● YOUR GOAL
Write out the data word for word, starting with the line that contains "This screenshot has height=517, width=432." and going on through the line that contains "Action: 240,262".

[Interface element records]
--- Start ---
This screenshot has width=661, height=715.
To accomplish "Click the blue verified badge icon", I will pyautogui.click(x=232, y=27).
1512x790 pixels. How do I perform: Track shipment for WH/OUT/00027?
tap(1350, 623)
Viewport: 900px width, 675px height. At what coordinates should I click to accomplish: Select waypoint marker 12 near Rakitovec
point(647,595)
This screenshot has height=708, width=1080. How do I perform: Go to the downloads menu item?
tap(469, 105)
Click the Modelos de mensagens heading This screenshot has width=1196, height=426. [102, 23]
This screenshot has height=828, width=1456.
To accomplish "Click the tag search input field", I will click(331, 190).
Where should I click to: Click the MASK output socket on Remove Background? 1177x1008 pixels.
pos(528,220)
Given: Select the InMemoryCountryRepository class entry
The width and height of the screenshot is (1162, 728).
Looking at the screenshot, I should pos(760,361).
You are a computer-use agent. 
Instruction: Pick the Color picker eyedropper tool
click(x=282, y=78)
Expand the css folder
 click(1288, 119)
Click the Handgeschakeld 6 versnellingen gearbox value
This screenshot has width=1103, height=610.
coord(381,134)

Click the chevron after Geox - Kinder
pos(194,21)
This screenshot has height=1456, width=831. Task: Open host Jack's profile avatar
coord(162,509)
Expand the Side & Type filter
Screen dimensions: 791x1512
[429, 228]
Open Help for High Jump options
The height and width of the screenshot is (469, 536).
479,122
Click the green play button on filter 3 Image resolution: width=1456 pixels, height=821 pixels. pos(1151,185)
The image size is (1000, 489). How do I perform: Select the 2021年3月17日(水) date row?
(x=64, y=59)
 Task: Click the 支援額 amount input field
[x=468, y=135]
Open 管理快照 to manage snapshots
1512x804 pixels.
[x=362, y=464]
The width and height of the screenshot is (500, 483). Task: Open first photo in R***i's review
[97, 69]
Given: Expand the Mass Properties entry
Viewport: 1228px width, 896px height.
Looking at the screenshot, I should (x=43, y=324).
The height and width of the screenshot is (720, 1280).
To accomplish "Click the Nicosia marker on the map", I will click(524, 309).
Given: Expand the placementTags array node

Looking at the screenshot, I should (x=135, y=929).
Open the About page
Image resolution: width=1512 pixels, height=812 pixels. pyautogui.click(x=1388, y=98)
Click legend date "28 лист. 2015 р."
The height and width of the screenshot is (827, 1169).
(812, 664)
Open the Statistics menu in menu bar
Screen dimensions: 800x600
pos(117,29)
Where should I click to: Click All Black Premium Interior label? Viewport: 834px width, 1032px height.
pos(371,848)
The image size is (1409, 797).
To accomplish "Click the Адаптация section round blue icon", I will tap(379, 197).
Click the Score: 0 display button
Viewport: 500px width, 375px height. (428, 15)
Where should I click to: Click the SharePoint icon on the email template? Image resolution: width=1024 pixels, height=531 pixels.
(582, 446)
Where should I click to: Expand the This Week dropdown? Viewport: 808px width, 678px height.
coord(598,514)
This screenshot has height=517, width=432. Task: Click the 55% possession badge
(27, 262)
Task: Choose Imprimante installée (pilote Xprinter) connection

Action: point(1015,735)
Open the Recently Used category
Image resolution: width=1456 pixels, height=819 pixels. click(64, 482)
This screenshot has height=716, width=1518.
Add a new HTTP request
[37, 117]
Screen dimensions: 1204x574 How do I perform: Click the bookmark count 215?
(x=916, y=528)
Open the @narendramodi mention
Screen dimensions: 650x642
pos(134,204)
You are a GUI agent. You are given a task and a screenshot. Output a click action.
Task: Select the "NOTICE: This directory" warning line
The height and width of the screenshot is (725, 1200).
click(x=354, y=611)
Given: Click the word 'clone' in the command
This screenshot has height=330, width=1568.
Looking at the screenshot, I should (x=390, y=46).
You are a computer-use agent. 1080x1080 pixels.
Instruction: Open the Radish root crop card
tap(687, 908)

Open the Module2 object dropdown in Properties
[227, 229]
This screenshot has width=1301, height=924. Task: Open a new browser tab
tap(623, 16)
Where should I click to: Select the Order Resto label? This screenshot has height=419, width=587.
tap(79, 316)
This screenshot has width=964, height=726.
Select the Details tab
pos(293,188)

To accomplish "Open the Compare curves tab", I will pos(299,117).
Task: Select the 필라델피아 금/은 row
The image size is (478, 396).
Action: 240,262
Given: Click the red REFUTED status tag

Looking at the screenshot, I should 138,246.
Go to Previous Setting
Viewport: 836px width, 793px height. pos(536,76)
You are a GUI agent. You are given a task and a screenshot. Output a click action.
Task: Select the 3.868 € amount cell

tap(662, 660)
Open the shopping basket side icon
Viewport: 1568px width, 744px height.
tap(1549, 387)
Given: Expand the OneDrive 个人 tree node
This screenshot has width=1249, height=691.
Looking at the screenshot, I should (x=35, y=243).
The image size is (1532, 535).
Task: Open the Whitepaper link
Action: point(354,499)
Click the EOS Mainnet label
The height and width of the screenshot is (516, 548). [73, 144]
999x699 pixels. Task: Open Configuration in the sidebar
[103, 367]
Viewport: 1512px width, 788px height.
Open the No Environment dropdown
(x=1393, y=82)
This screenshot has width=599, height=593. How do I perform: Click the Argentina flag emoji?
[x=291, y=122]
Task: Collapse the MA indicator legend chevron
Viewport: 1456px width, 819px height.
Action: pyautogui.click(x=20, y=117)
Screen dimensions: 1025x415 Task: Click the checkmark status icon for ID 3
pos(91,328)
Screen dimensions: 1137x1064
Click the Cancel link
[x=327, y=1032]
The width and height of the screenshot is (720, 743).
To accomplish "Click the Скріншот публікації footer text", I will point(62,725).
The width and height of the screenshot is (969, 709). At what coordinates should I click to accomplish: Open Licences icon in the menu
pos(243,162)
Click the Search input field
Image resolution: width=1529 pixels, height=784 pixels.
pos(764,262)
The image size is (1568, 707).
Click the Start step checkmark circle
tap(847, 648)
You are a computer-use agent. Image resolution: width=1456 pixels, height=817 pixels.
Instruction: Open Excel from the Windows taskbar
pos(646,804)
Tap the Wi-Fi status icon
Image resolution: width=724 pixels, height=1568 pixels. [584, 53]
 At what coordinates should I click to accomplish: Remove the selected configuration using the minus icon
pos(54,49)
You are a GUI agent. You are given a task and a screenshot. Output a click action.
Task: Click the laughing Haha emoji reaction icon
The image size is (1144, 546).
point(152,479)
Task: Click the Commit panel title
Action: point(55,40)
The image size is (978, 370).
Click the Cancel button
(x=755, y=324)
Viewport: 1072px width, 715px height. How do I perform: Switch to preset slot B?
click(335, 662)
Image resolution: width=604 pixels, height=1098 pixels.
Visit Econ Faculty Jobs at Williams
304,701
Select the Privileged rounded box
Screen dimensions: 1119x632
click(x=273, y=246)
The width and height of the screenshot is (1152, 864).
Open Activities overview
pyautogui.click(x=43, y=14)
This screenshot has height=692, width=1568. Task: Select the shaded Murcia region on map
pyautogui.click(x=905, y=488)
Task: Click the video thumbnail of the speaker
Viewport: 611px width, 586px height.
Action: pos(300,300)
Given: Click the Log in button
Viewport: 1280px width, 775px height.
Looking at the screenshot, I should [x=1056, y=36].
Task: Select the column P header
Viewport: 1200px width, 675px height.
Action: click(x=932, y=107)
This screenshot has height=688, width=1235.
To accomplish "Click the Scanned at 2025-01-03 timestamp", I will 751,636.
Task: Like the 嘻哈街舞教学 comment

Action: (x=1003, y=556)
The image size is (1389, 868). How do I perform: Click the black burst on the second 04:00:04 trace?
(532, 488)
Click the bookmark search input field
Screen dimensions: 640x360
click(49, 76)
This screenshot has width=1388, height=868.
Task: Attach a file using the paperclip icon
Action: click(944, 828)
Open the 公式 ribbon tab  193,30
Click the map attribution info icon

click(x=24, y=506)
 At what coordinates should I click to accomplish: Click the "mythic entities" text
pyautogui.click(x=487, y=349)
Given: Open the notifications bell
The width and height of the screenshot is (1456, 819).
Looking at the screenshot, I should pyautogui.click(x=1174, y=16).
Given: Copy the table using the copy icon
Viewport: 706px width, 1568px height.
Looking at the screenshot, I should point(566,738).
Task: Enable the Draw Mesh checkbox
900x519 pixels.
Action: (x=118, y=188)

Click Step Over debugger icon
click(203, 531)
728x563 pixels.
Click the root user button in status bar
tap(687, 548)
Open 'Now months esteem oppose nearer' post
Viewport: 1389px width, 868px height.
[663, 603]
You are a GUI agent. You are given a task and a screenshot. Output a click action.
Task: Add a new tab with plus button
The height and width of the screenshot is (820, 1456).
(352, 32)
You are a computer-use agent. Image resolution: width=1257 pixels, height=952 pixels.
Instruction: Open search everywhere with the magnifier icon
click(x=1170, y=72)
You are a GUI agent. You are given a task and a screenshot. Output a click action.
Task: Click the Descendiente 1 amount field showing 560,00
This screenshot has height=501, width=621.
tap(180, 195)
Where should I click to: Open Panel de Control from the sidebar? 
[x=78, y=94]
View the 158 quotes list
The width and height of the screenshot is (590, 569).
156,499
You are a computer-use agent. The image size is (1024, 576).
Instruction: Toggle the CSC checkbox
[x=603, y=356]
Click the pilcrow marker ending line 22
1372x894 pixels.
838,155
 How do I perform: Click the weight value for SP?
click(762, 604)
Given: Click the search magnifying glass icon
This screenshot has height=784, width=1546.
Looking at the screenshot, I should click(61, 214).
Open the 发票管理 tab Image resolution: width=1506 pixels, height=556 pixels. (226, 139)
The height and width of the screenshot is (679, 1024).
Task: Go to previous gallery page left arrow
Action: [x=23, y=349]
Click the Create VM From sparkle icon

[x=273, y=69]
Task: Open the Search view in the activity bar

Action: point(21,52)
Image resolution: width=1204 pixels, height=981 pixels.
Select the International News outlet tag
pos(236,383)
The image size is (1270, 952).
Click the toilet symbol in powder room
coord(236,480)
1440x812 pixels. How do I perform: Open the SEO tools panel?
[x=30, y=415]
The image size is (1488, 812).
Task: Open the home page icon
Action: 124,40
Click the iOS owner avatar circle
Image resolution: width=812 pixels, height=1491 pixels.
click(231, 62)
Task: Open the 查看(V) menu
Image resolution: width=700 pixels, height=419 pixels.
--- End ---
● WRITTEN ANSWER
This screenshot has height=517, width=432. Task: Click the 55% possession badge
(27, 262)
Task: Choose Imprimante installée (pilote Xprinter) connection

Action: point(1015,735)
Open the Recently Used category
Image resolution: width=1456 pixels, height=819 pixels. click(64, 482)
This screenshot has height=716, width=1518.
Add a new HTTP request
[37, 117]
Screen dimensions: 1204x574 How do I perform: Click the bookmark count 215?
(x=916, y=528)
Open the @narendramodi mention
Screen dimensions: 650x642
pos(134,204)
You are a GUI agent. You are given a task and a screenshot. Output a click action.
Task: Select the "NOTICE: This directory" warning line
The height and width of the screenshot is (725, 1200).
click(x=354, y=611)
Given: Click the word 'clone' in the command
This screenshot has height=330, width=1568.
Looking at the screenshot, I should (x=390, y=46).
You are a computer-use agent. 1080x1080 pixels.
Instruction: Open the Radish root crop card
tap(687, 908)

Open the Module2 object dropdown in Properties
[227, 229]
This screenshot has width=1301, height=924. Task: Open a new browser tab
tap(623, 16)
Where should I click to: Select the Order Resto label? This screenshot has height=419, width=587.
tap(79, 316)
This screenshot has width=964, height=726.
Select the Details tab
pos(293,188)

To accomplish "Open the Compare curves tab", I will pos(299,117).
Task: Select the 필라델피아 금/은 row
The image size is (478, 396).
Action: 240,262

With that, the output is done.